Les juristes anglophones décrivent avec beaucoup de justesse ces associations comme des « self-governments »[3]. Dans un certain sens, en tant qu’organismes exerçant d’importants pouvoirs de réglementation, de contrôle, d’administration et de discipline, les associations professionnelles peuvent être considérées comme des pouvoirs publics.

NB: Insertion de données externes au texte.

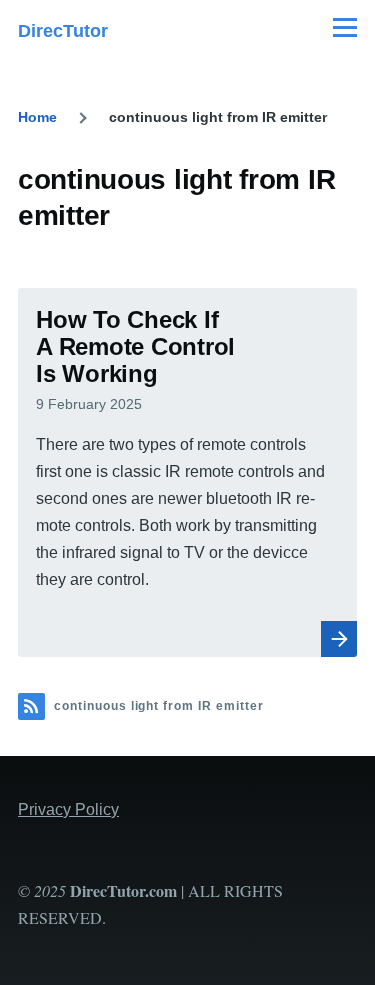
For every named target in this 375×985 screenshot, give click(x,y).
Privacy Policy (68, 809)
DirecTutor (63, 31)
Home (37, 117)
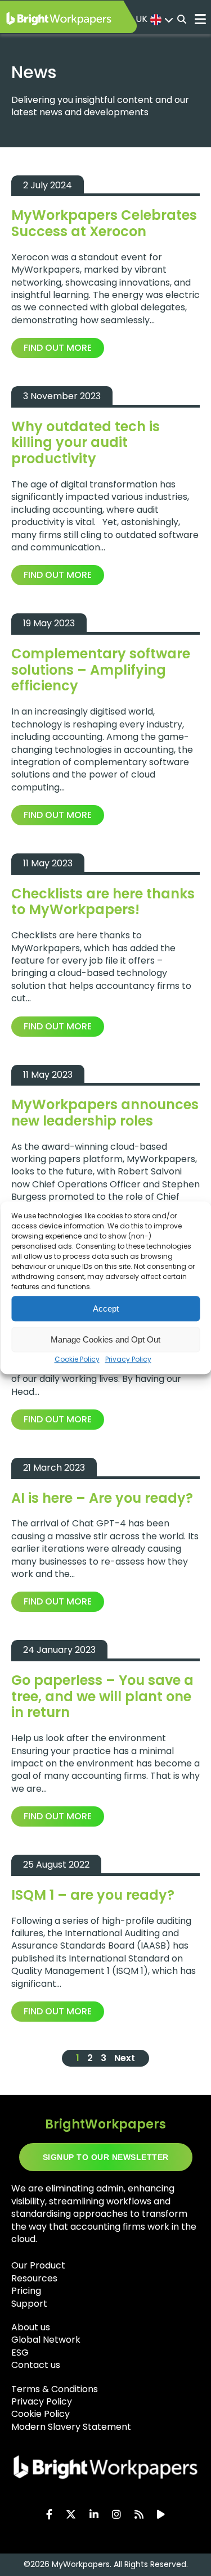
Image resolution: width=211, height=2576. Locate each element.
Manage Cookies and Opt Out (105, 1339)
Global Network (45, 2339)
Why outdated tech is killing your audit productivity (85, 442)
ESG (20, 2352)
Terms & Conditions (54, 2389)
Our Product (38, 2265)
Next (124, 2057)
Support (29, 2303)
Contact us (35, 2364)
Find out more (58, 347)
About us (30, 2327)
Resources (34, 2278)
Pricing (26, 2290)
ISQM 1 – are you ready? (92, 1895)
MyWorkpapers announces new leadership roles (105, 1112)
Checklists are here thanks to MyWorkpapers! (103, 901)
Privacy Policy (128, 1359)
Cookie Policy (77, 1359)
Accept (106, 1308)
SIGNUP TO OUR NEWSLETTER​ (106, 2157)
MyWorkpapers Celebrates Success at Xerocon (104, 223)
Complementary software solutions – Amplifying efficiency (100, 669)
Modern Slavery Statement (71, 2426)
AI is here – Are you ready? (102, 1498)
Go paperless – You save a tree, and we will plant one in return (102, 1696)
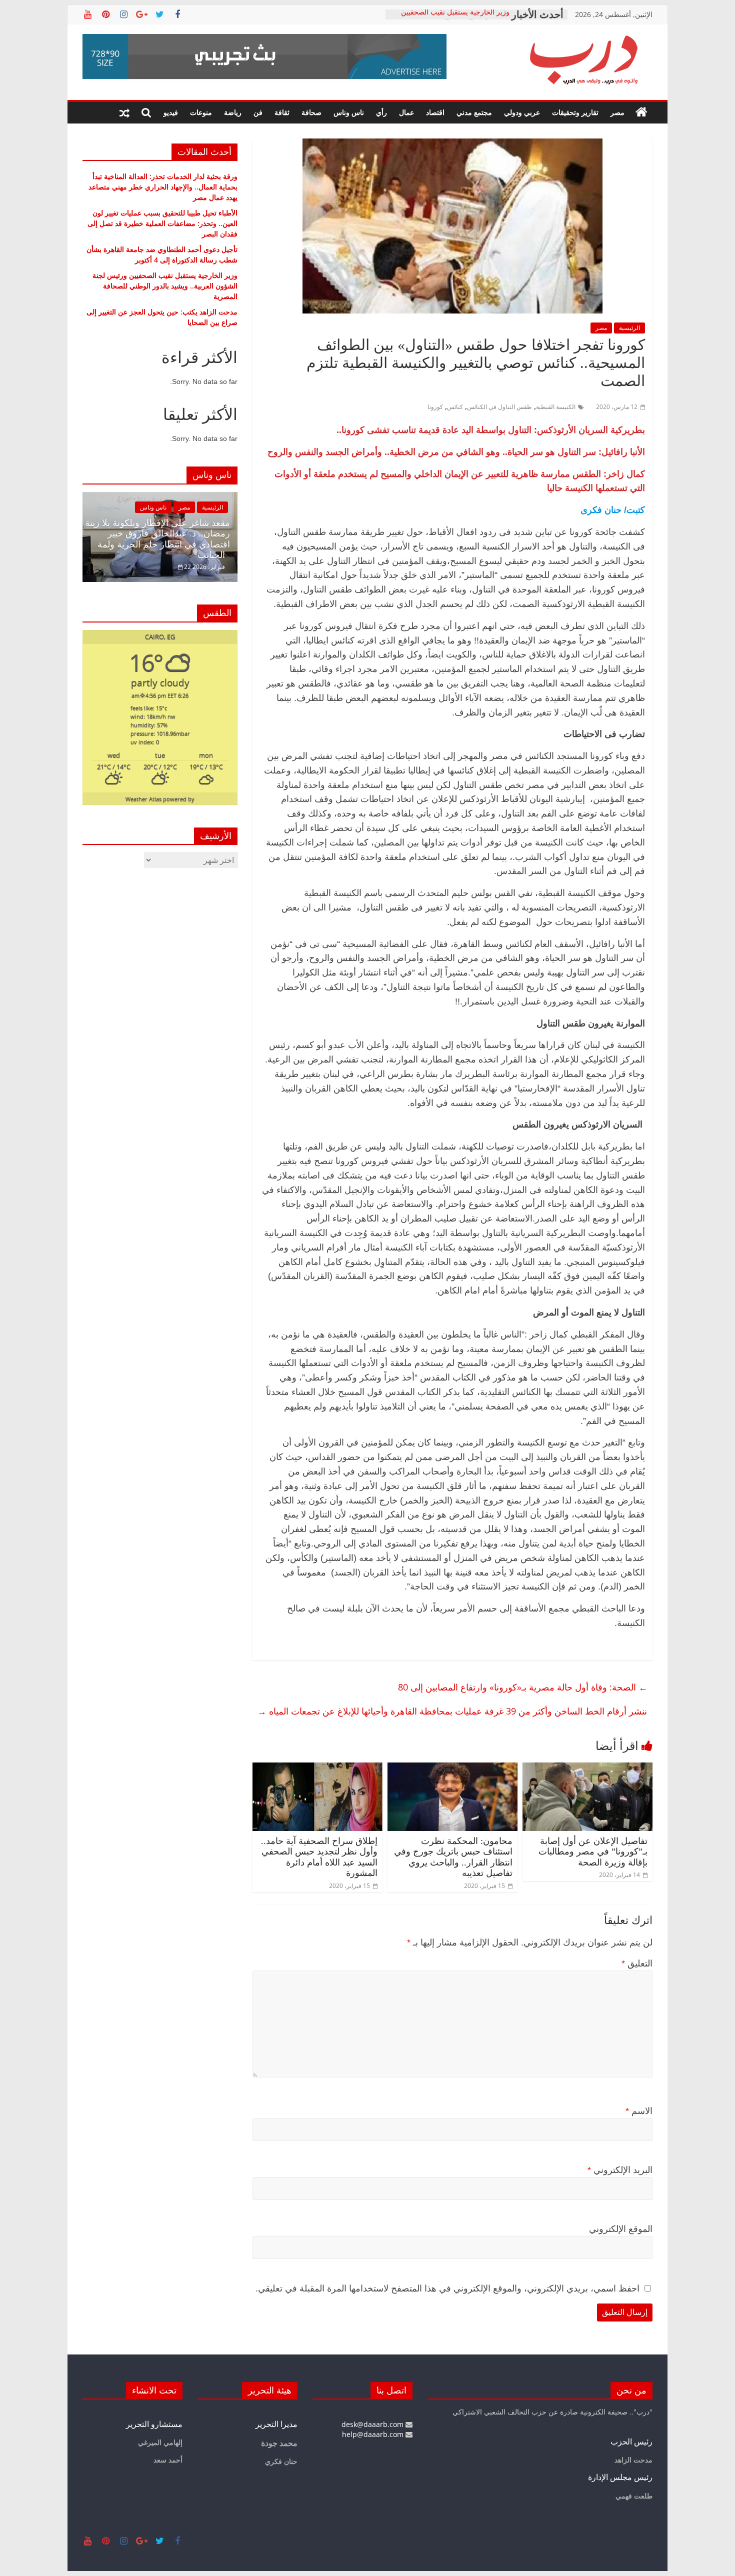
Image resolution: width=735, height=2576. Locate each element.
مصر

Sans prétendre avoir entrepris une analyse exhaustive des lois constituantes de chacune, il existerait au moins 43 organismes au Nouveau-Brunswick qui peuvent être définis comme des associations professionnelles[4]. Cette liste comprend :
- Association d’économie domestique du Nouveau-Brunswick (AÉDNB)[5];
- Association de cosmétologie du Nouveau-Brunswick (ACNB)[6];
- Association de massothérapie du Nouveau-Brunswick (AMNB)[7];
- Association de podiatrie du Nouveau-Brunswick (APNB)[8];
- Association des agents immobiliers du Nouveau-Brunswick (AINB)[9];
- Association des architectes du Nouveau-Brunswick (AANB)[10];
- Association des Arpenteurs-Géomètres du Nouveau-Brunswick (AAGNB)[11];
- Association des assistant(e)s dentaires du Nouveau-Brunswick (AADNB)[12];
- Association des barbiers immatriculés du Nouveau-Brunswick ABINB)[13];
- Association des chiropraticiens de Nouveau-Brunswick (ACNB)[14];
- Association des designers d’intérieur immatriculés du Nouveau-Brunswick (ARIDNB)[15];
- Association des diététistes du Nouveau-Brunswick (ADNB)[16];
- Association des directeurs funéraires et embaumeurs du Nouveau-Brunswick (ADFENB)[17];
- Association des ergothérapeutes du Nouveau-Brunswick (AENB)[18];
- Association des évaluateurs immobiliers du Nouveau-Brunswick[19];
- Association des forestiers agréés du Nouveau-Brunswick (ARPFNB)[20];
- Association des Infirmier(ère)s Auxiliaires Autorisé(e)s du Nouveau-Brunswick (AIAANB)[21];
- Association des infirmières et infirmiers du Nouveau-Brunswick (AIINB)[22];
- Association des ingénieurs et des géoscientifiques du Nouveau-Brunswick (AIGNB)[23];
- Association des médecins vétérinaires du Nouveau-Brunswick[24];
- Association des officiels de la construction du Nouveau-Brunswick[25];
- Association des opticiens du Nouveau-Brunswick[26];
- Association des optométristes du Nouveau-Brunswick (AONB)[27];
- Association des orthophonistes et des audiologistes du Nouveau-Brunswick (AOANB)[28];
- Association des paramédics du Nouveau-Brunswick (PANB)[29];
- Association des technologistes de laboratoire médical du Nouveau-Brunswick[30];
- Association des technologues en radiation médicale du Nouveau-Brunswick (ATRMNB)[31];
- Association des thérapeutes respiratoires du Nouveau-Brunswick Inc. (ATRNB)[32];
- Association des travailleurs sociaux du Nouveau-Brunswick (ATSNB)[33];
- Barreau du Nouveau-Brunswick (BNB)[34];
- Collège des médecins et chirurgiens du Nouveau-Brunswick (CMCNB)[35];
- Collège des Physiothérapeutes du Nouveau-Brunswick (CPNB)[36];
- Collège des psychologues du Nouveau-Brunswick (CPNB)[37];
- Comptables Professionnels Agréés du Nouveau-Brunswick (CPANB) [38];
- Corporation des traducteurs. Traductrices, terminologues et interprètes du Nouveau-Brunswick (CTINB)[39];
- Institut des agronomes du Nouveau-Brunswick (IANB)[40];
- Institut des urbanistes de l’Atlantique (IUA)[41];
- Ordre des hygiénistes dentaires du Nouveau-Brunswick (OHDNB)[42];
- Ordre des pharmaciens du Nouveau-Brunswick (OPNB)[43];
- Société dentaire du Nouveau-Brunswick (SDNB)[44];
- Société des denturologistes du Nouveau-Brunswick[45];
- Société des techniciens et des technologues agréés du génie du Nouveau-Brunswick (STTAGNB)[46];
- Société des technologues en cardiologie du Nouveau-Brunswick (STCNB)[47].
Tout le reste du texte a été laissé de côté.